### Exercice A:
Traduisez en anglais la phrase suivante, tirée de l'extrait : « L’auteur montre bien qu’il faut se méfier de la jurisprudence américaine en la matière, puisque l’ancienneté prime l’obligation d’accommodement aux États-Unis, alors que ce n’est pas le cas au Canada et au Québec. »

Un développement substantiel (p. 317-346) vise le conflit potentiel entre l’obligation d’accommodement et le respect des droits à l’ancienneté. L’auteur montre bien qu’il faut se méfier de la jurisprudence américaine en la matière, puisque l’ancienneté prime l’obligation d’accommodement aux États-Unis, alors que ce n’est pas le cas au Canada et au Québec. Suivant l’auteur, les solutions juridiques doivent être nuancées en ce domaine et l’existence possible d’une contrainte excessive faire l’objet d’un examen très attentif. Par exemple, il faudra distinguer, s’il y a redistribution de certaines tâches à des salariés tiers, entre un inconvénient minime et une menace sérieuse aux droits d’autrui. Prônant une analyse « multifactorielle » comportant l’examen systématique de onze éléments (du nombre de salariés dans l’unité d’accréditation aux possibilités d’ouverture de postes, à court terme et à long terme, au sein de l’entreprise), Christian Brunelle estime que cette approche est bien davantage compatible avec les droits et libertés de la personne, que celle qui voudrait, « sans plus de nuances, que l’atteinte aux droits d’ancienneté d’autrui est en soi constitutive d’une contrainte excessive pour le syndicat » (p. 339).

### Données de travail:

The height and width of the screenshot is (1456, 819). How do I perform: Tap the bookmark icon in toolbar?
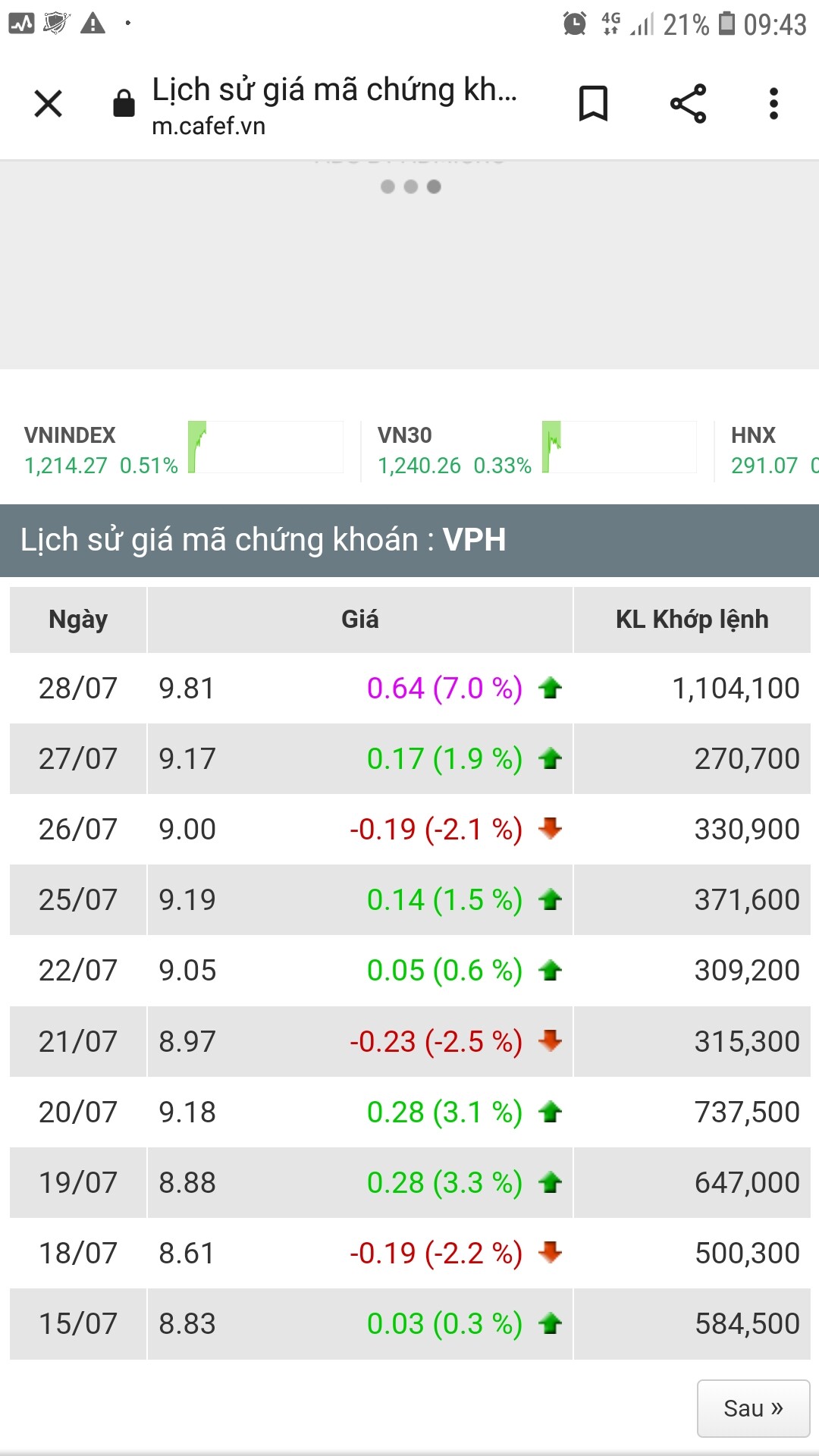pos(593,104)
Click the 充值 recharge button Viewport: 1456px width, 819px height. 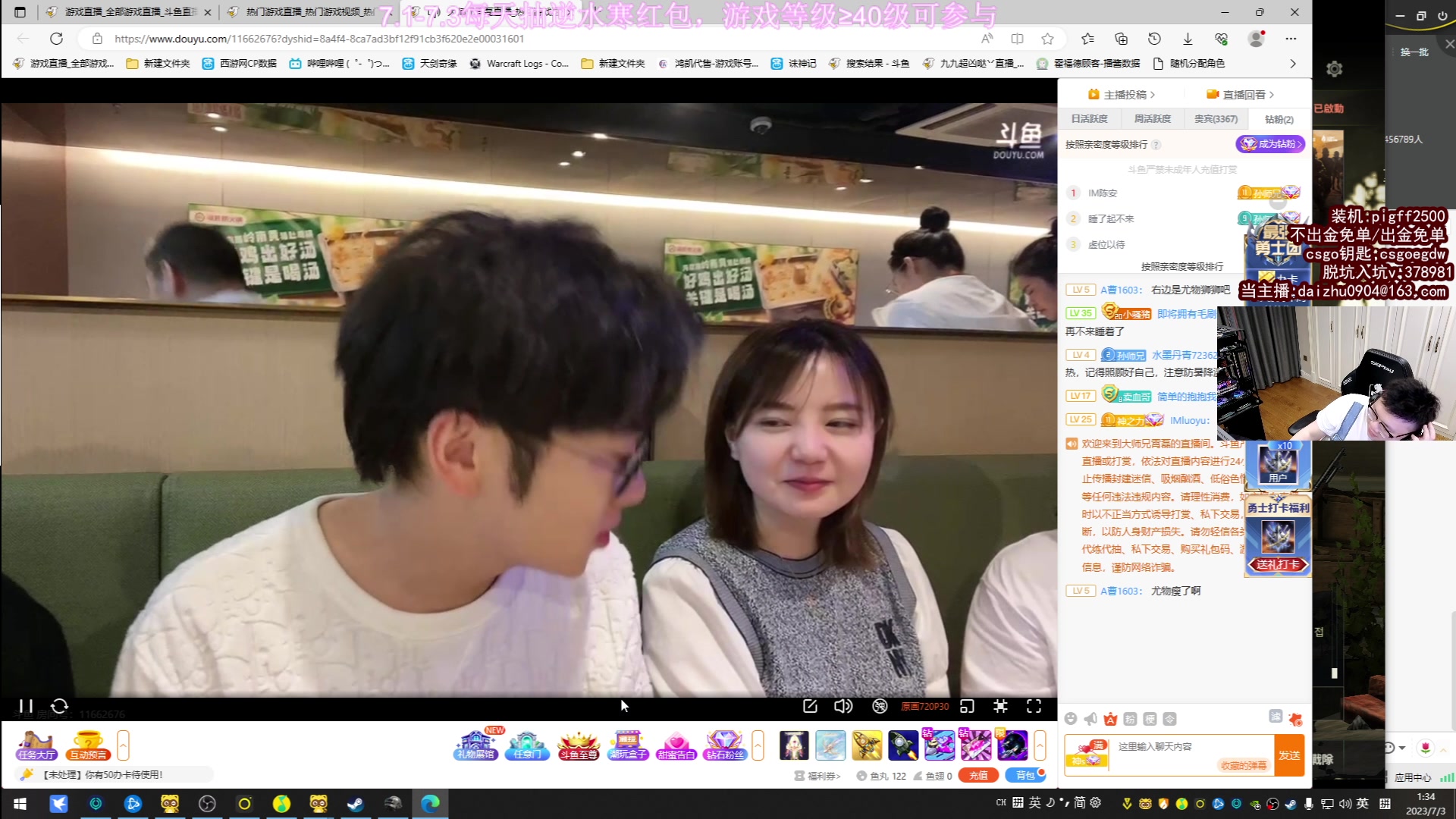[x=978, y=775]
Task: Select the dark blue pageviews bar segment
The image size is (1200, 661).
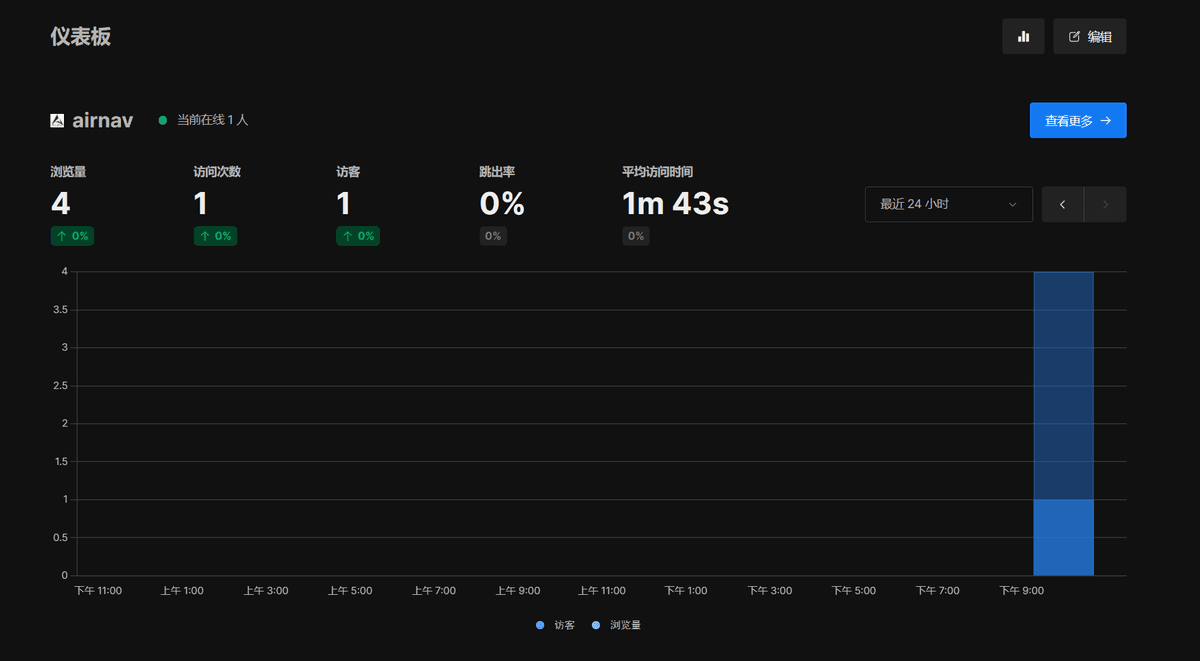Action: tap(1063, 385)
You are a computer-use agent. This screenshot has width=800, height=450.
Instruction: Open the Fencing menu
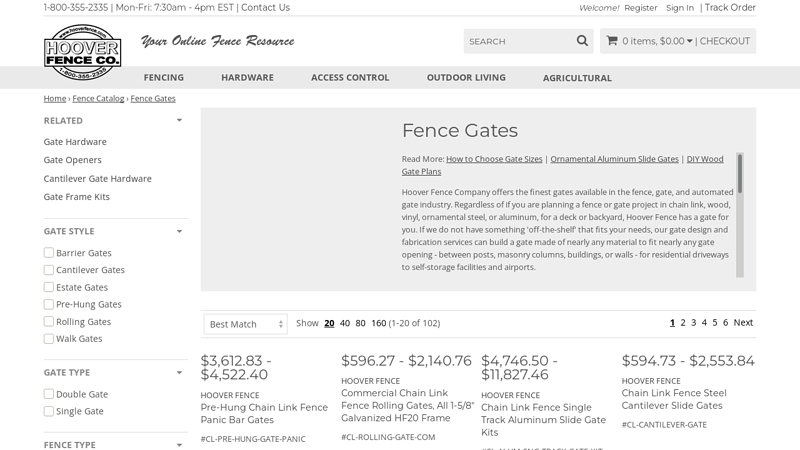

### Exercice B:
Recopiez fidèlement, dans les enregistrements, le passage qui va de la ligne contenant « Task: Select the » jusqu'à la fin des enregistrements, ces deux limites comprises. N'incluez pas les images dans votre réponse.

### Corrigé A:
The author clearly shows that one must be wary of American case law on this matter, since seniority takes precedence over the duty to accommodate in the United States, whereas this is not the case in Canada and Quebec.

### Corrigé B:
Task: Select the dark blue pageviews bar segment
The image size is (1200, 661).
Action: tap(1063, 385)
You are a computer-use agent. This screenshot has width=800, height=450.
Instruction: Open the Fencing menu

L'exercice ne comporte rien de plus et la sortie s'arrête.